Over the phone, Steve Forbert comes across exactly as you'd expect him to: Uncommonly affable, decidedly soft-spoken, unmistakably Southern, and unabashedly down-to-earth. After all, that's the overall impression he's conveyed through his music for the better part of the last 35 years or so, ever since his debut album Alive on Arrival offered an auspicious introduction and his sophomore set Jackrabbit Slim yielded his signature song, "Romeo's Tune." It was enough to kick-start the career of a young man from Mississippi, newly arrived in New York City and trying to purvey his homespun blend of folk and country even in the full flush of punk's '70s insurrection.
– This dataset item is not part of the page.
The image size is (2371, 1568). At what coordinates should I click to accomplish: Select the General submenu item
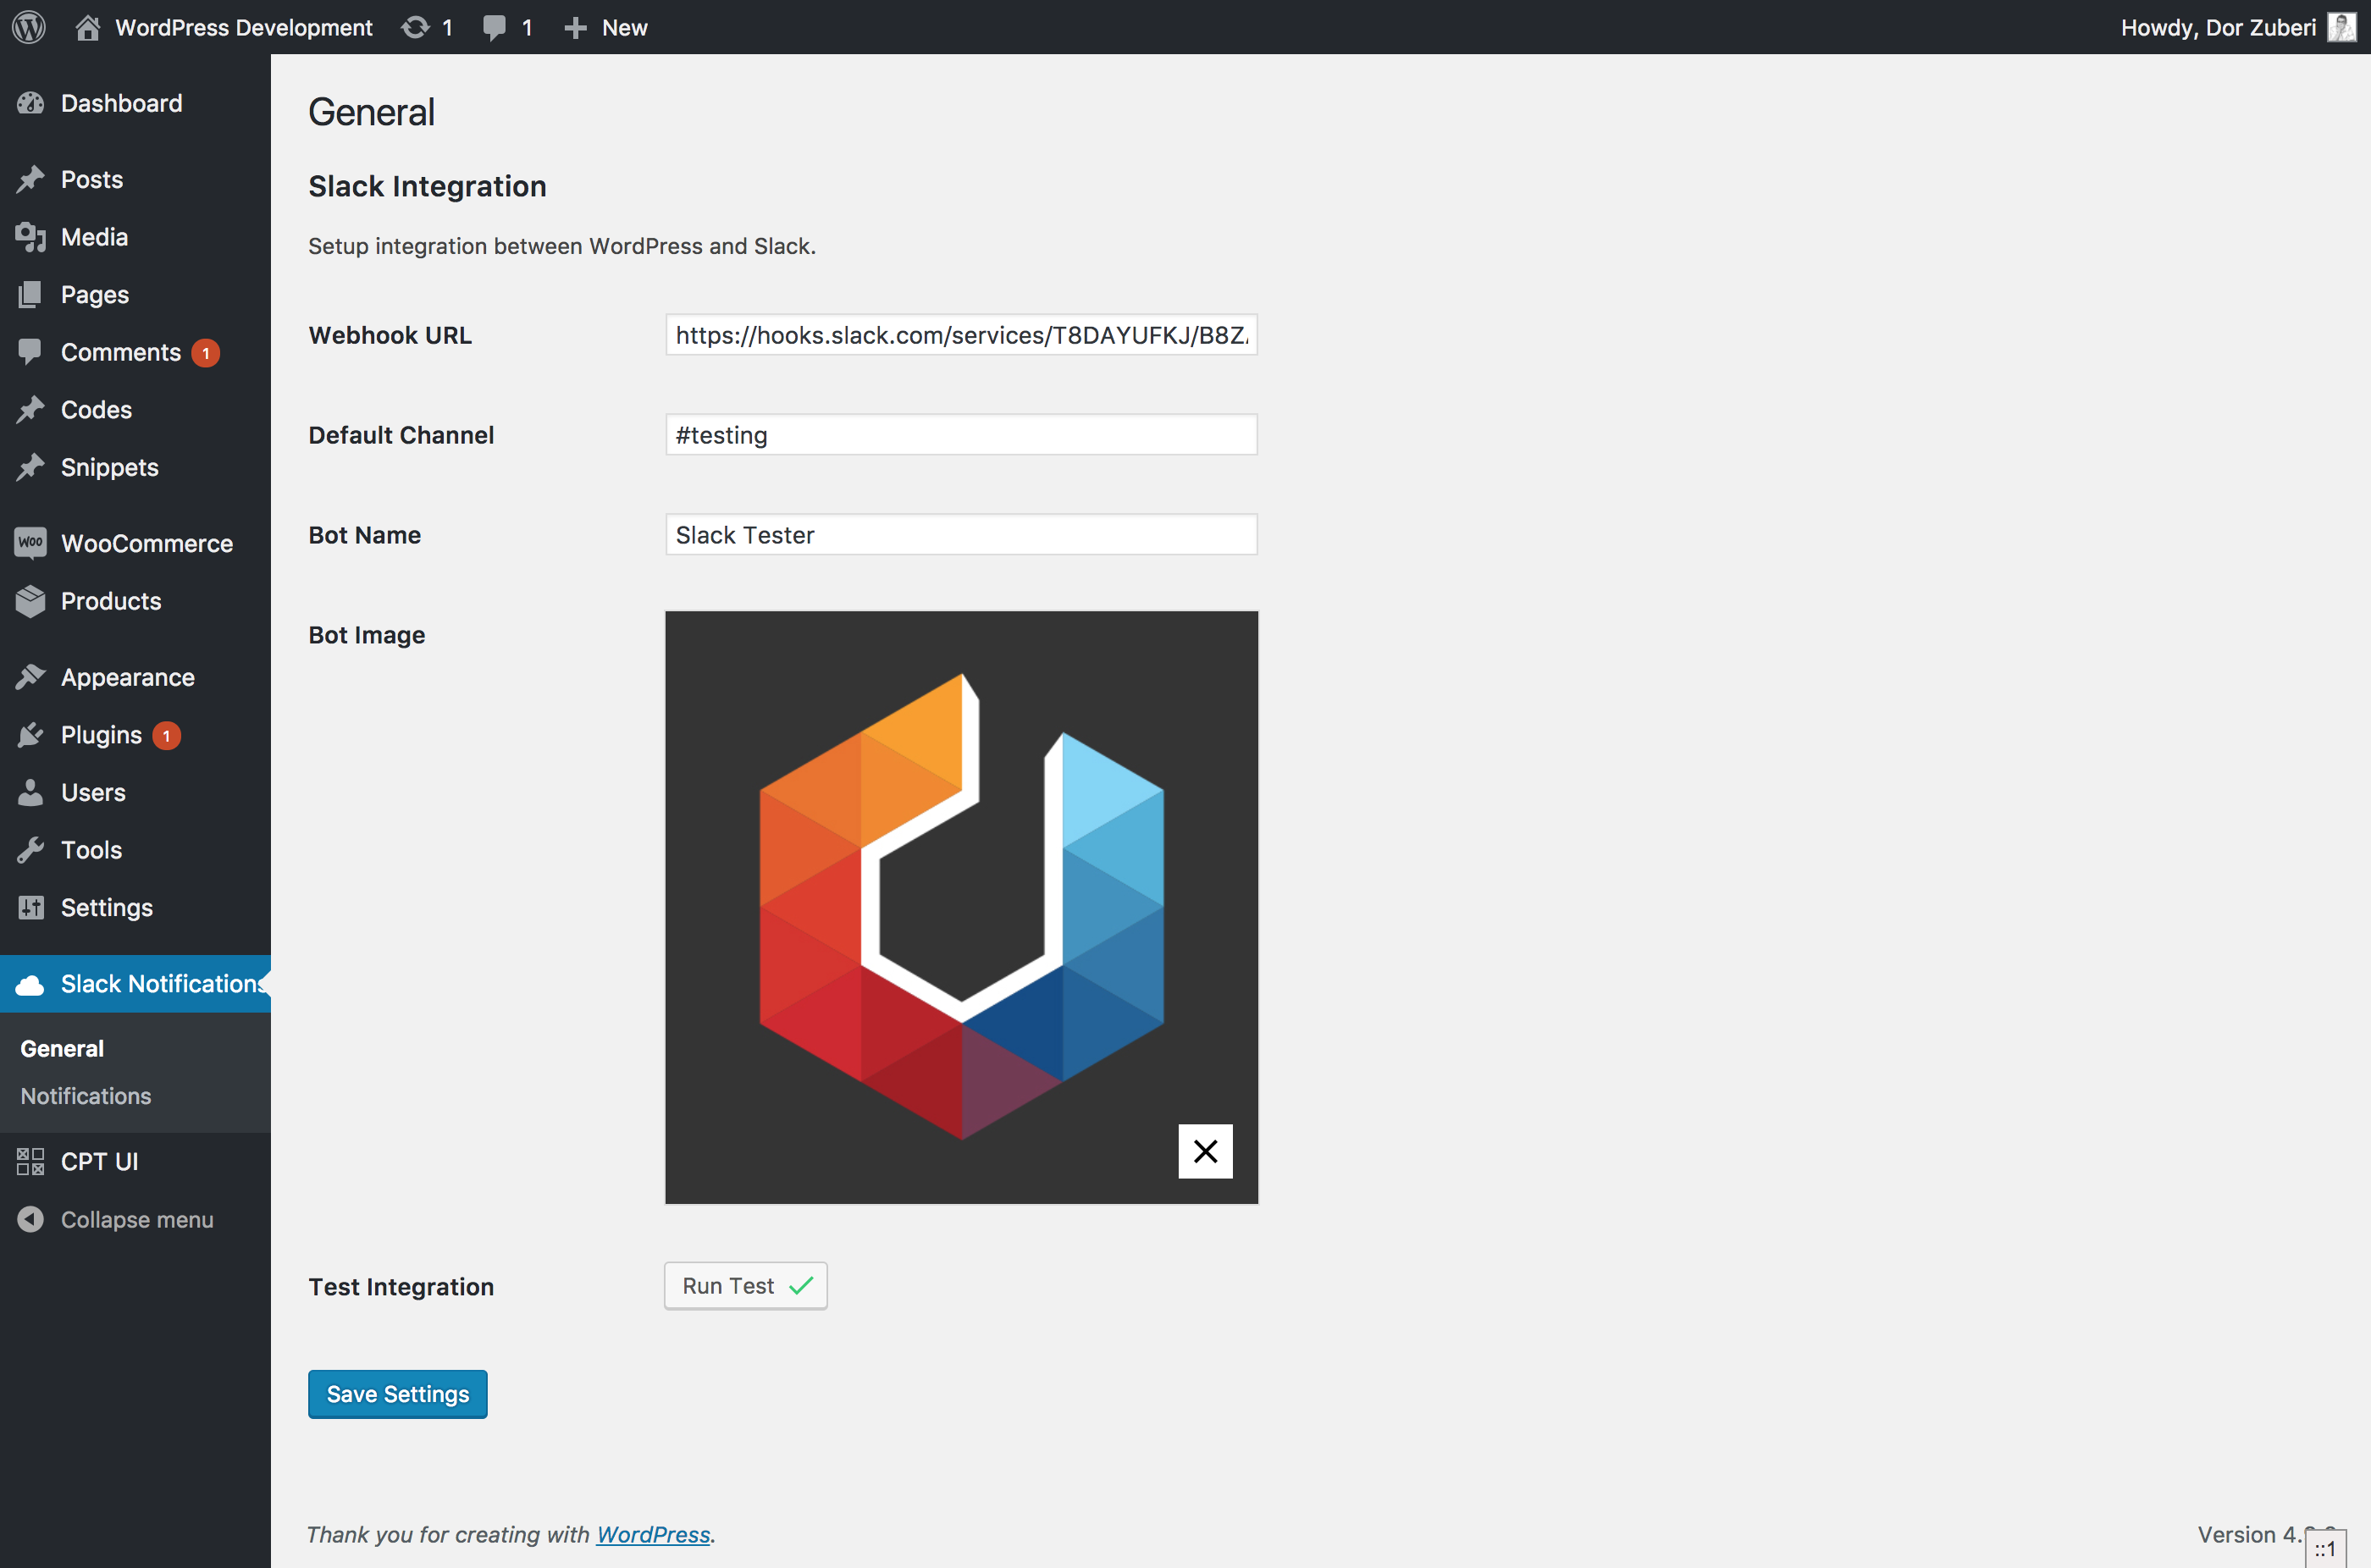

The critics tossed all sorts of accolades his way, lauding him as the new Dylan and the savior of America's folk traditions, and yet today, looking back, Forbert dismisses the hype and takes it all in stride.
"That was part of the initial struggle to label me," Forbert protests. "Loudon Wainwright got that. John Prine got that. I could see that coming because it was a bit of a cliché. I wanted to make it clear I wasn't going to take that label literally or seriously. I certainly didn't do anything to adhere to it. It was preposterous. Nobody's going to be the new anyone. I just wanted to be myself. I had my own ideas."
While those descriptions were obviously exaggerated, Forbert did set a precedent for the scores of journeyman singer/songwriters who later followed in his wake. "I think there were some who said they got further into it because of me," Forbert concedes. "I was just doing what comes naturally. By the time we got to the album The American in Me in '92, I'd been doing a lot of it for a long time. And they still didn't know what to call it." He laughs, "Now they have labels for this sort of thing."
Since the start of that trajectory, Forbert has managed to maintain a prodigious career, releasing more than a dozen albums of original material as well as several live offerings, various collections of rarities and outtakes, and a Grammy-nominated tribute to his fellow Mississippian, bluesman Jimmie Rodgers. His everyman approach -- replete with his fragile, plaintive vocals and songs that survey a full realm of honesty and humility -- has kept its common thread and brought him to the upper tiers of today's singer/songwriter elite. Forbert's latest effort, Over With You, stays true to that template, but its bittersweet tone and various narratives about relationships gone asunder find him sounding even more tentative than before.
"I had songs that related to more topical matters," Forbert recalls. "But (producer) Chris Goldsmith and I decided to stick basically to relationship songs and it kind of follows a thread, if you want to look at it that way. It's really about a lot of the friction of relationships. This is definitely not a record the Carpenters would make."
Albums that detail the perils of faded love are nothing new of course. Popular music practically owns the franchise of hope and heartbreak. On the other hand, Over With You probes new emotional depths; like Bob Dylan's Blood on the Tracks, these tattered tales are told from a deeply personal point of view.